If you are going to petition a line of credit, good planning is essential if you want to receive the desired response.
To help you in this regard, this article will give you some pointers as to what determines a positive or negative response to an application for a line of credit.
There are several principal factors to be aware of.
For instance, when you apply for a line of credit, underwriters will examine every credit account you have that is active at present.
This shows up on your credit report along with the amount of your required monthly payments.
This helps them to determine your debt to income ratio.
Although your housing expenses may not be part of your credit report, they are still of great interest to the underwriters.
Although there is no set rule as to a good debt to income ratio, it is commonly recognized that it shouldn't surpass forty percent of your earnings.
It is also important to be have a good credit score.
If your score surpasses 700, most would deem that to be a respectable score.
Your credit score will be harmed by any credit card debts that surpass 50% of you credit limit.
It will also be negatively influenced by any other financial troubles, such as insolvency or repossessions, that appear on your credit report.
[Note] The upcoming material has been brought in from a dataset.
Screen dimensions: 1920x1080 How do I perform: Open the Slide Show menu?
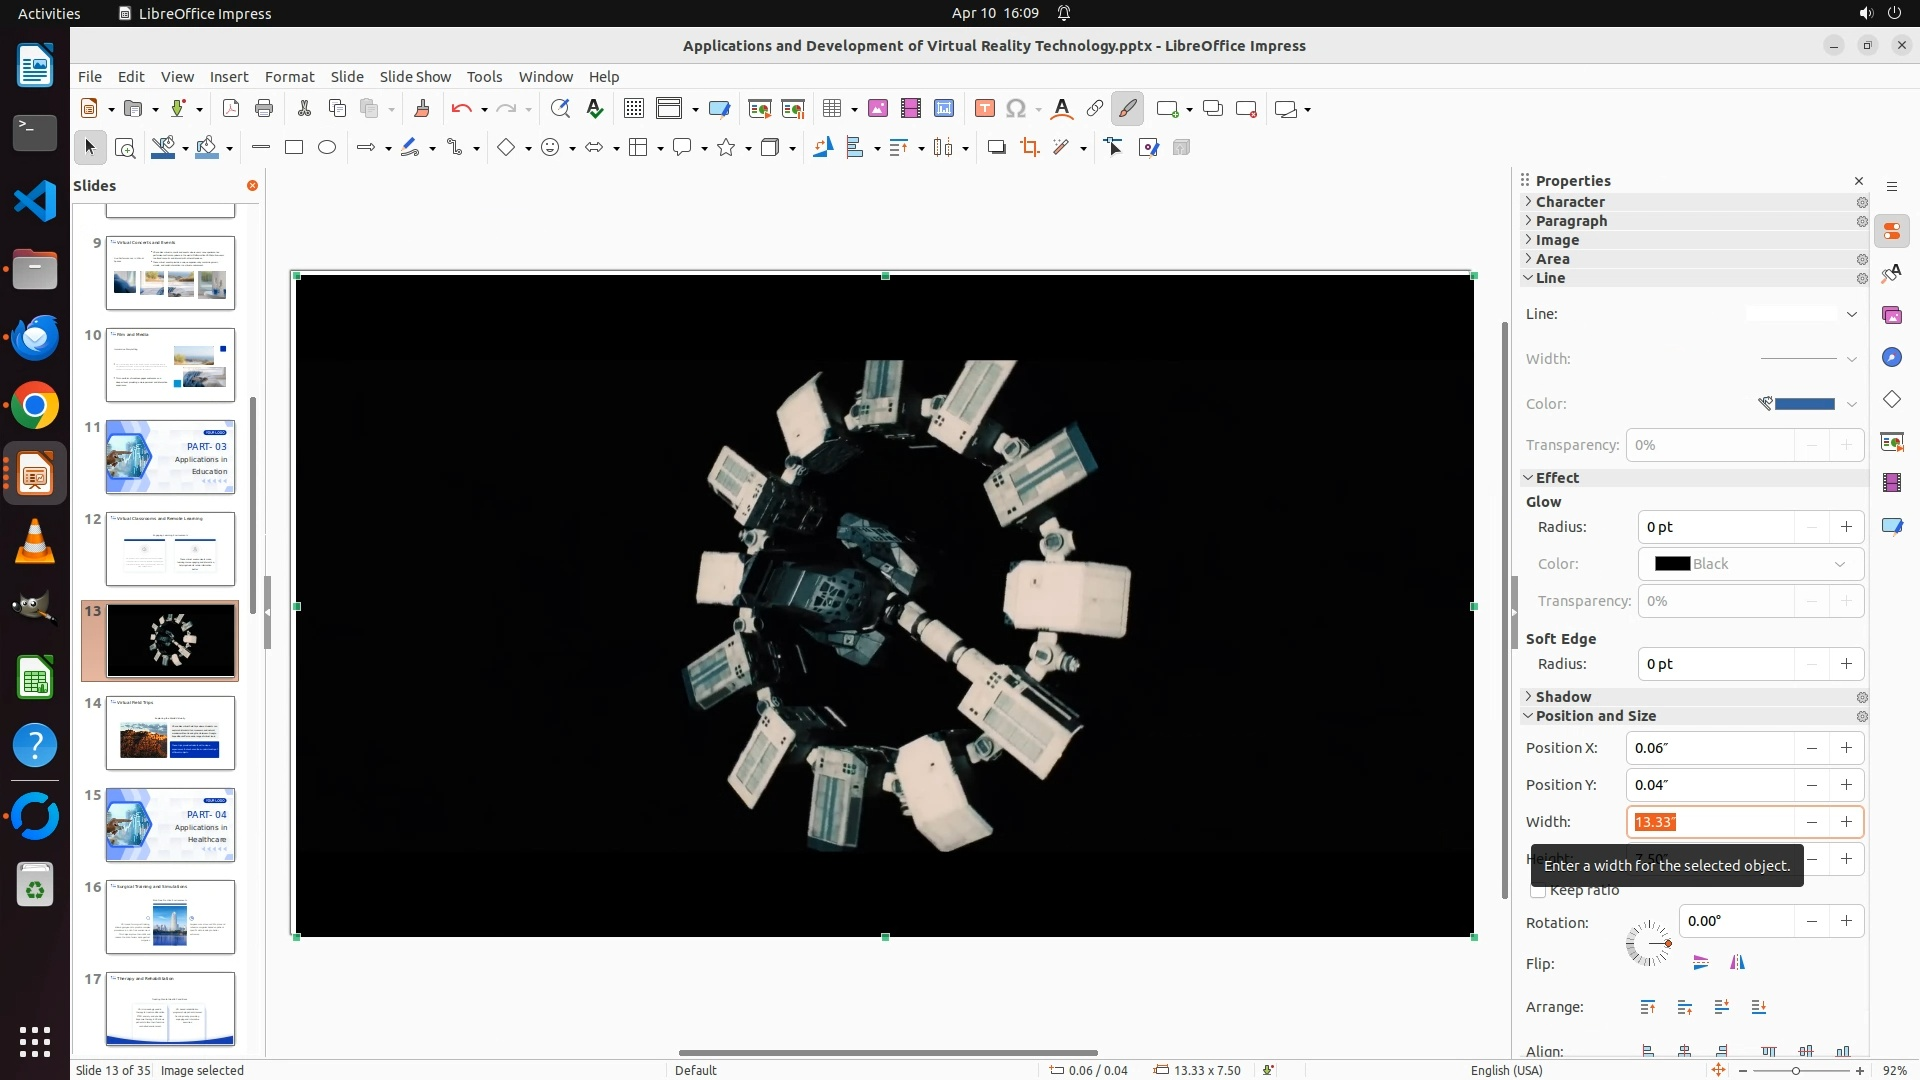415,77
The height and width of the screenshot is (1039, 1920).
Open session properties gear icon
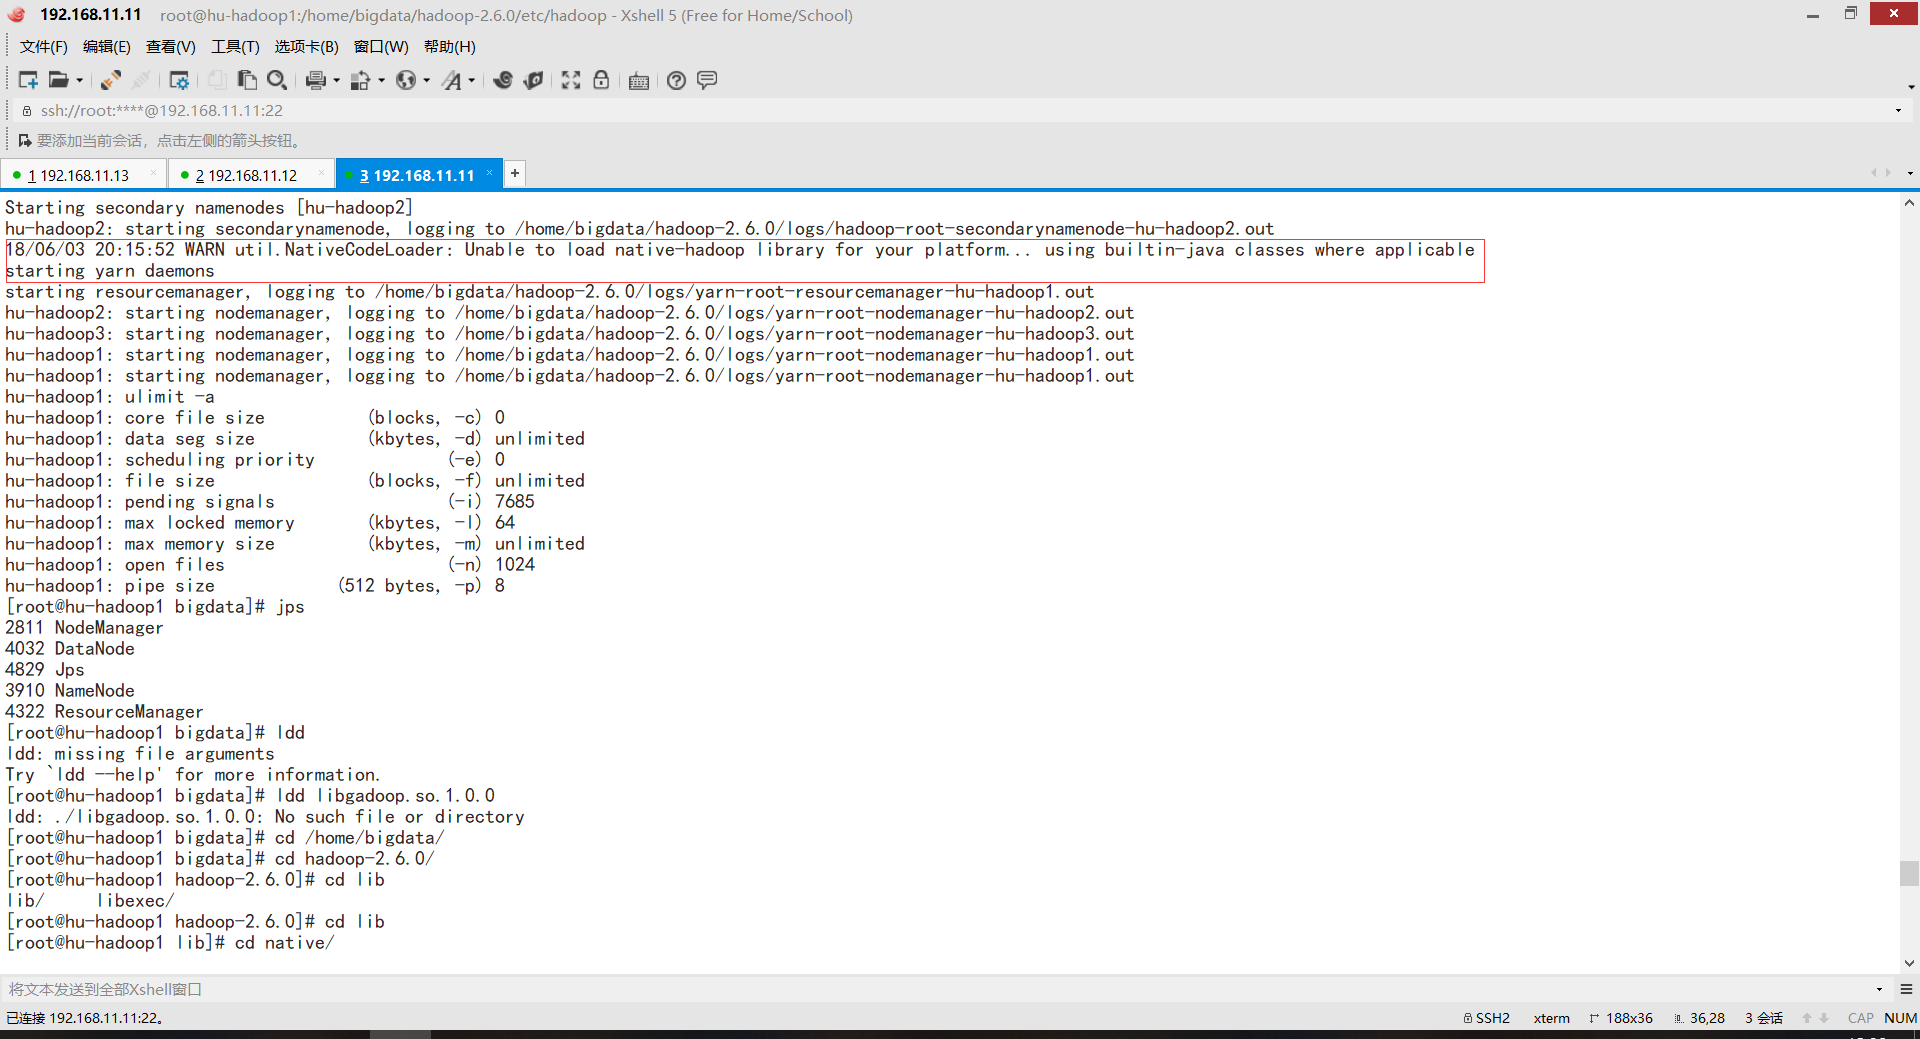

The length of time you have inhabited your current home and worked at your current employment are important factors as well as they help to establish stability.
Although not as important as your credit history or capacity to pay back, stability is still very important.
You are more like to receive a line of credit as your credit risk is thus decreased.
These pointers will help you to understand how a request for a line of credit is analyzed.
To help you in this regard, this article will give you some pointers as to what determines a positive or negative response to an application for a line of credit.
There are several principal factors to be aware of.
For instance, when you apply for a line of credit, underwriters will examine every credit account you have that is active at present.
This shows up on your credit report along with the amount of your required monthly payments.
This helps them to determine your debt to income ratio.
Although your housing expenses may not be part of your credit report, they are still of great interest to the underwriters.
Although there is no set rule as to a good debt to income ratio, it is commonly recognized that it shouldn't surpass forty percent of your earnings.
It is also important to be have a good credit score.
If your score surpasses 700, most would deem that to be a respectable score.
Your credit score will be harmed by any credit card debts that surpass 50% of you credit limit.
It will also be negatively influenced by any other financial troubles, such as insolvency or repossessions, that appear on your credit report.
The length of time you have inhabited your current home and worked at your current employment are important factors as well as they help to establish stability.
Although not as important as your credit history or capacity to pay back, stability is still very important.
You are more like to receive a line of credit as your credit risk is thus decreased.
These pointers will help you to understand how a request for a line of credit is analyzed.